Interessantes Detail am Rande: Bei sämtlichen dieser erwähnten Anschläge waren Terroristen mit zentralasiatischem Hintergrund federführend involviert, vor allem Tadschiken. Tadschikistan ist ein bevorzugter Rekrutierungsort des IS-KP. Nicht minder in Österreich konnte der IS-KP zu einer relevanten Bedrohung avancieren: Die drei größeren, glücklicherweise rechtzeitig vereitelten, „Terrorszenarien“ von Wien des Jahres 2023 – zunächst im Vorfeld der Pride-Parade, als eine Gruppe lokaler Dschihadisten einen Anschlag plante, dann ein junger „Lone Wolf“, der am Wiener Hauptbahnhof wahllos Passanten mit einer Stichwaffe attackieren wollte, und schließlich eine transnational agierende Dschihadistenzelle rund um den Jahreswechsel, die „größere“ Anschläge beim Stephansdom und dem Kölner Dom plante – verdeutlichen insgesamt eine Verbindung zur bzw. Urheberschaft der Terrorgruppe IS-KP. Auch in diesem Kontext gibt es glaubwürdige Informationen, dass sich unter den unmittelbar Tatbeteiligten jeweils Personen mit zentralasiatischem Hintergrund befinden sollen.
What’s next?
Die IS-KP hat sich aufgrund der beschriebenen aktuellen Terroranschläge erfolgreich zu einem überregionalen Faktor des islamistischen Terrorismus entwickeln können. In Summe hat dies dazu beigetragen, dass der lokale IS-Ableger am Hindukusch sich im dschihadistischen Spektrum einen Ruf als effektive Organisation erarbeiten konnte und weltweit Anhänger gewinnt.

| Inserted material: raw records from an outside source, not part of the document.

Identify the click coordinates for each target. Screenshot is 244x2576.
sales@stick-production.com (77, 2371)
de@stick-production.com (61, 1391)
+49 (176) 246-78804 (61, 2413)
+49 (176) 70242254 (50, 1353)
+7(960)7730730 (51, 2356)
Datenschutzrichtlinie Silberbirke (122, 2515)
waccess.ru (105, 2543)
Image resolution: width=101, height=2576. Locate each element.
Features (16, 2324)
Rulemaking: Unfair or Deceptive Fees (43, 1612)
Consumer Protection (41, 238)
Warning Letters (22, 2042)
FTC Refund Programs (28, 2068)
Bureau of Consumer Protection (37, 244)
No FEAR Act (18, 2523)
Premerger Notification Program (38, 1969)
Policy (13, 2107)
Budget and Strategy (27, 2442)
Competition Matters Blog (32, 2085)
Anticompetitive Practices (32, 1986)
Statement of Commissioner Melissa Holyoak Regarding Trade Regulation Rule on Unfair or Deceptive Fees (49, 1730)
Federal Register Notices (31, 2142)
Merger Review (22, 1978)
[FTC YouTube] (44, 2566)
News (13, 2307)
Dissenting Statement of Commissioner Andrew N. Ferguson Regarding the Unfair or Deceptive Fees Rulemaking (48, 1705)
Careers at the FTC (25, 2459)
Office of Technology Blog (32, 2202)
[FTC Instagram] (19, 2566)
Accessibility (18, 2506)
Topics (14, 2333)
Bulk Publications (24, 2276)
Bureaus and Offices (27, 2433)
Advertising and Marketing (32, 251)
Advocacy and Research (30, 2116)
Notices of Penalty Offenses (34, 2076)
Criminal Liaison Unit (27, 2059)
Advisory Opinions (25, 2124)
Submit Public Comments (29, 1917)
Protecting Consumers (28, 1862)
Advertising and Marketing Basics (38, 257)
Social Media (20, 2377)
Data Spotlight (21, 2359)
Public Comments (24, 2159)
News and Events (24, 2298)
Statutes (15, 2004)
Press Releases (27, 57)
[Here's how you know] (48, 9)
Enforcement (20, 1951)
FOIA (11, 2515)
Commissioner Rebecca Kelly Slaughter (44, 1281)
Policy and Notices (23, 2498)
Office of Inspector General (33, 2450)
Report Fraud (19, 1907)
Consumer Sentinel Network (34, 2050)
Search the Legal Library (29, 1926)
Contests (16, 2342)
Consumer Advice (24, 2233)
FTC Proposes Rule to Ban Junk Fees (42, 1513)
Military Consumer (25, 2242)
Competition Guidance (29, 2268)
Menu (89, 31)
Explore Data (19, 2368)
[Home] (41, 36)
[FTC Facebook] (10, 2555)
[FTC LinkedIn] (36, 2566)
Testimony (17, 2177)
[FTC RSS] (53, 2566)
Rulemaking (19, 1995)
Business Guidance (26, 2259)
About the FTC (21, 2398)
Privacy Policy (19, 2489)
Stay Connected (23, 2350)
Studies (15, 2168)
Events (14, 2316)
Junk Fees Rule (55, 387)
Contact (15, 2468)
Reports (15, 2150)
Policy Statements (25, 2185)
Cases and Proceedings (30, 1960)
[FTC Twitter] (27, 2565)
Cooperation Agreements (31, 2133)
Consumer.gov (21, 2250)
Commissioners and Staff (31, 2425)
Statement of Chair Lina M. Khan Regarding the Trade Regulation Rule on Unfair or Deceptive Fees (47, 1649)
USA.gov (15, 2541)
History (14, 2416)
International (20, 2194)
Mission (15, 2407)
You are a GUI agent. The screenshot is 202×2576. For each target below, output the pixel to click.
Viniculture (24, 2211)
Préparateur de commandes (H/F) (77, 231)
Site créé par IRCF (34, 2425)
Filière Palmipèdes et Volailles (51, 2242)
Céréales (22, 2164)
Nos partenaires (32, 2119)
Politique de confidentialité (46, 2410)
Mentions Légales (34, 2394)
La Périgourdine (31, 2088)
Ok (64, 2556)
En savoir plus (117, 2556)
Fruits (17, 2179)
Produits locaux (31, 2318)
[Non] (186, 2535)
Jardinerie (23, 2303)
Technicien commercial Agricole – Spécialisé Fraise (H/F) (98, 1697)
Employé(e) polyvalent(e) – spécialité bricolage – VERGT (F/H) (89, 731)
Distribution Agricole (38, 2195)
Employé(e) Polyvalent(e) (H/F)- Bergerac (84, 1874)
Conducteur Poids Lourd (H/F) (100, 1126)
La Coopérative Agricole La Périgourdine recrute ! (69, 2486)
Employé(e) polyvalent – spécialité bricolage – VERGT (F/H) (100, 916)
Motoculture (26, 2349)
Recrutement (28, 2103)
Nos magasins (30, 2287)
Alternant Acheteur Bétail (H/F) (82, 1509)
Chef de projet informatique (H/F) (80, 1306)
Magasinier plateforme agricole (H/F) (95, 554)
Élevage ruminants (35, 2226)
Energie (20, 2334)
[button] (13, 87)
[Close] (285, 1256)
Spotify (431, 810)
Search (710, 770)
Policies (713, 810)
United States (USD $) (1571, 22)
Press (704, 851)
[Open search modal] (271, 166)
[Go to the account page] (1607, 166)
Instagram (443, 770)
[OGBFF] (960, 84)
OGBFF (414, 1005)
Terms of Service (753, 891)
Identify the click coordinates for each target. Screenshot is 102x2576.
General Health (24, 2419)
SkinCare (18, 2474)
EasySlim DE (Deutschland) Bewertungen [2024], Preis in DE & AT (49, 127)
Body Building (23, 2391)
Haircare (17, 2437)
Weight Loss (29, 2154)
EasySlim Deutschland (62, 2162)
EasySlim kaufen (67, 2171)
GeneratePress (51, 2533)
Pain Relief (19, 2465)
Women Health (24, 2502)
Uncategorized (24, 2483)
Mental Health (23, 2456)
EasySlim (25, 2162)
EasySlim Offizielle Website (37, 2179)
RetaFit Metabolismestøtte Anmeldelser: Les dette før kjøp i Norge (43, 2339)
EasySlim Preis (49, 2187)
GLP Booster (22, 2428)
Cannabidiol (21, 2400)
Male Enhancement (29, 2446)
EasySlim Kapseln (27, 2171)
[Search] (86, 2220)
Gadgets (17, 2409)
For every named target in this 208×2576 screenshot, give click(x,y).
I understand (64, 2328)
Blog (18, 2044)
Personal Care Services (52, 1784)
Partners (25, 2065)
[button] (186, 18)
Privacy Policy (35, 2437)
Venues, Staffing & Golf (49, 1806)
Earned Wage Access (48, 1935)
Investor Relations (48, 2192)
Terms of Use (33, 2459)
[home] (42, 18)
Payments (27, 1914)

Es ist davon auszugehen, dass der IS-KP kurz- bis mittelfristig sehr wahrscheinlich vermehrt als Urheber größerer islamistischer Terroranschläge in Europa in Erscheinung treten wird, was einerseits in den realen operativen Möglichkeiten einer kontinuierlich wachsenden Terrororganisation liegt, aber noch viel mehr in ihrer ideologischen Strahlkraft begründet ist. Dem IS-KP haftet in Dschihadistenkreisen der Nimbus eines „Siegers“ gegen die westlichen Besatzer in Afghanistan an, obwohl die Taliban hierzu den Löwenanteil „beigetragen“ haben und, was deren Machtübernahme im Land betrifft, offensichtlich auch die unmittelbaren Profiteure des Abzugs der Koalitionstruppen sind.
Zweifellos gilt der IS-KP als frische, unverbrauchte Kraft, die dem zwischenzeitlich abgenutzten IS-Narrativ eine gänzlich neue Dynamik hinzufügt. Denn seit der Pandemie war dem IS bei seinen angestammten Zielgruppen sukzessive und graduell die Glaubwürdigkeit als schlagkräftige islamistische Terrororganisation abhanden gekommen. Darüber hat es nach dem Terroranschlag von Wien vor allem in Europa zu keinen größeren, nennenswerten Terrorattacken mit großer internationaler Aufmerksamkeit mehr gegeben. Der IS-KP hat die schrittweise dschihadistische Deutungshoheit übernommen, und wir können nicht ausschließen, dass aus dieser Fraktion eine neue bedeutende Terrororganisation entstehen könnte, die sich von der Mutterorganisation abkapselt. Wie dazumal der IS von Al-Qaida.
NICOLAS STOCKHAMMER ist Politikwissenschaftler mit den Schwerpunkten Sicherheitspolitik und Terrorismusforschung. Von 2004 bis 2006 war er wissenschaftlicher Mitarbeiter und Hochschullehrer am Lehrstuhl für Politische Theorie an der Humboldt-Universität zu Berlin. Bis 2021 war Stockhammer als Senior Post-Doc-Forscher der Forschungsgruppe Polemologie und Rechtsethik an der Universität Wien tätig. Derzeit ist Nicolas Stockhammer mit der wissenschaftlichen Leitung und Koordination des Forschungsclusters „Counter-Terrorism, CVE (Countering Violent Extremism) and Intelligence“ im Department für Recht und Internationale Beziehungen an der Donau-Universität Krems betraut. Aktuelle Publikationen: „Routledge Handbook on Transnational Terrorism“, London: Routledge 2023 (als Herausgeber); „Lehrbuch Terrorismusbekämpfung und Extremismusprävention“, Wiesbaden: Springer VS 2023 (zus. mit Stefan Goertz) sowie „Trügerische Ruhe. Der Anschlag von Wien und die terroristische Bedrohung in Europa“, Wien: Amalthea Signum 2023.